Question

What mass of lead will weigh as much as 8 g of iron, when both are immersed in water? (Given specific gravities of iron and lead area 8 and 11, respectively).
A. $1.1$g
B. $2.2$g
C. $5.5$ g
D. $7.7$ g

Answer 1

Hint
When solids are weighed in a liquid medium like water, the measured apparent weight is different from the actual weight of the solid. This is because of an upwards buoyant force exerted on the solid by the liquid.
$\Rightarrow F = V\rho g$, where F is the buoyancy force exerted by a liquid of density $\rho$ on volume V, and g is the acceleration due to gravity.

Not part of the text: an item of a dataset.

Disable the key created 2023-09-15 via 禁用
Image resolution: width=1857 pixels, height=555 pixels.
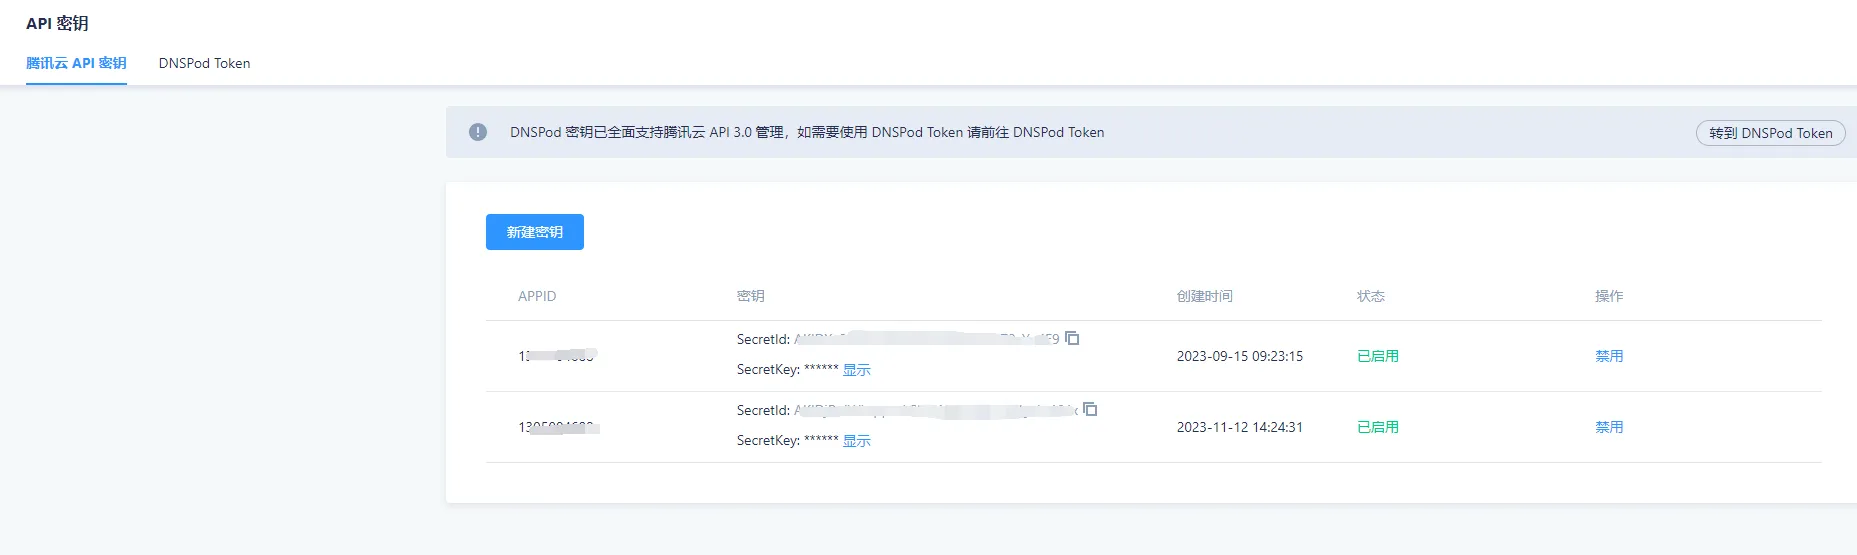click(1608, 356)
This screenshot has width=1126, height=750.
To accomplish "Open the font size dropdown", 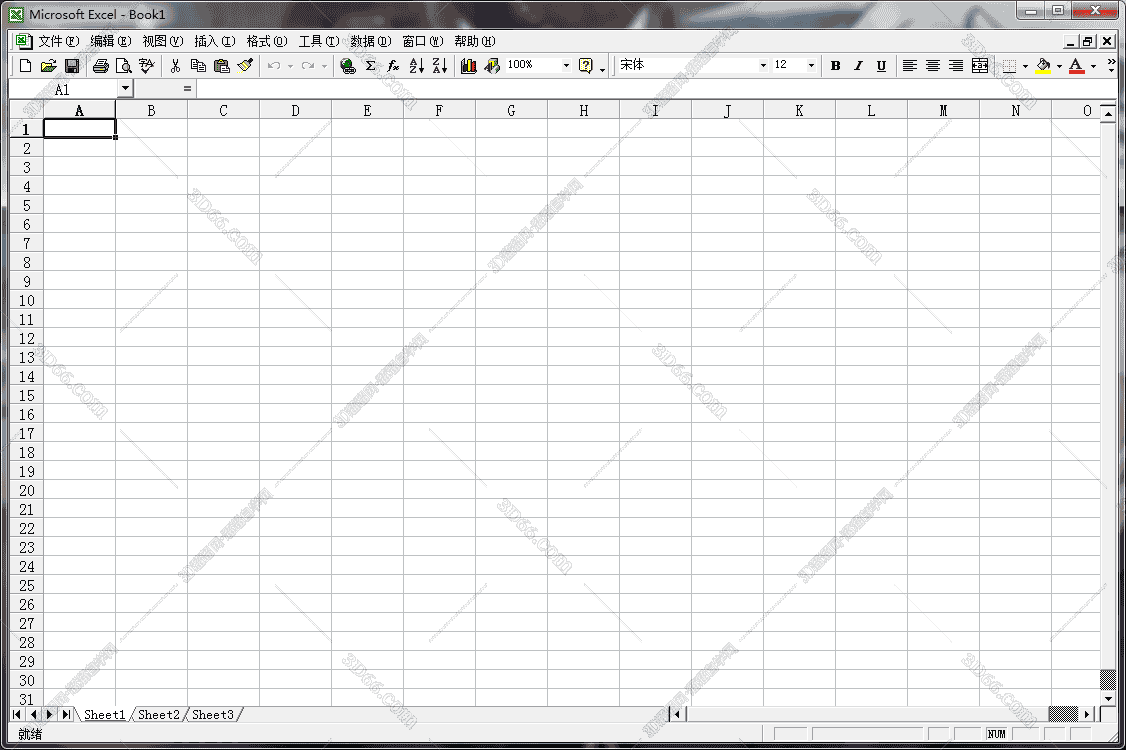I will pyautogui.click(x=811, y=65).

Complete step by step answer
We are provided with the specific densities of iron and lead, and are asked to find the mass of lead which will be equivalent to the mass of iron in water. The data given to us is:
Specific gravity of iron $\dfrac{{{\rho _i}}}{{{\rho _w}}} = 8$
Specific gravity of lead $\dfrac{{{\rho _l}}}{{{\rho _w}}} = 11$
Mass of iron ${m_i} = 8$ g
We know that the apparent weight of a solid in water is given as:
$\Rightarrow mg - F$
Where m is the actual mass of the solid, and F is the buoyant force exerted by the liquid. We know that the apparent weight of lead is equal to the apparent weight of iron:
$\Rightarrow {m_l}g - {F_l} = {m_i}g - {F_i}$ [Eq. 1]
We also know that the buoyant force is given as:
$\Rightarrow F = V\rho g$
For iron, this will be equal to:
$\Rightarrow {F_i} = {V_i}{\rho _w}g = {V_i}{\rho _w}g \times \dfrac{{{\rho _i}}}{{{\rho _i}}}$ [Multiplying and dividing by the density of iron]
$\Rightarrow {F_i} = {V_i}{\rho _i}g \times \dfrac{{{\rho _w}}}{{{\rho _i}}} = {m_i}g\dfrac{{{\rho _w}}}{{{\rho _i}}}$ [As mass is equal to volume times the density]
Similarly, the buoyant force for lead will be equal to:
$\Rightarrow {F_l} = {V_l}{\rho _l}g \times \dfrac{{{\rho _w}}}{{{\rho _l}}} = {m_l}g\dfrac{{{\rho _w}}}{{{\rho _l}}}$
Putting this in the Eq. 1 gives us:
$\Rightarrow {m_l}g - {m_l}g\dfrac{{{\rho _w}}}{{{\rho _l}}} = {m_i}g - {m_i}g\dfrac{{{\rho _w}}}{{{\rho _i}}}$
Taking out the common terms:
$\Rightarrow {m_l}g\left( {1 - \dfrac{{{\rho _w}}}{{{\rho _l}}}} \right) = {m_i}g\left( {1 - \dfrac{{{\rho _w}}}{{{\rho _i}}}} \right)$
Now, we substitute the known values in this equation:
$\Rightarrow {m_l}\left( {1 - \dfrac{1}{{11}}} \right) = {m_i}\left( {1 - \dfrac{1}{8}} \right)$
Solving for the mass of lead:
$\Rightarrow {m_l}\dfrac{{10}}{{11}} = 8 \times \dfrac{7}{8} = 7$
This finally gives us:
$\Rightarrow {m_l} = 7 \times \dfrac{{11}}{{10}} = 7.7$ g
Hence, the correct answer is option (D).

Note
Specific gravity is the same as relative density of a substance. It is defined as the ratio of the density of a substance to the density of a reference material. It is nearly always measured with respect to water, and is helpful in determining the extent to which the substance’s density varies as compared to the same volume of water.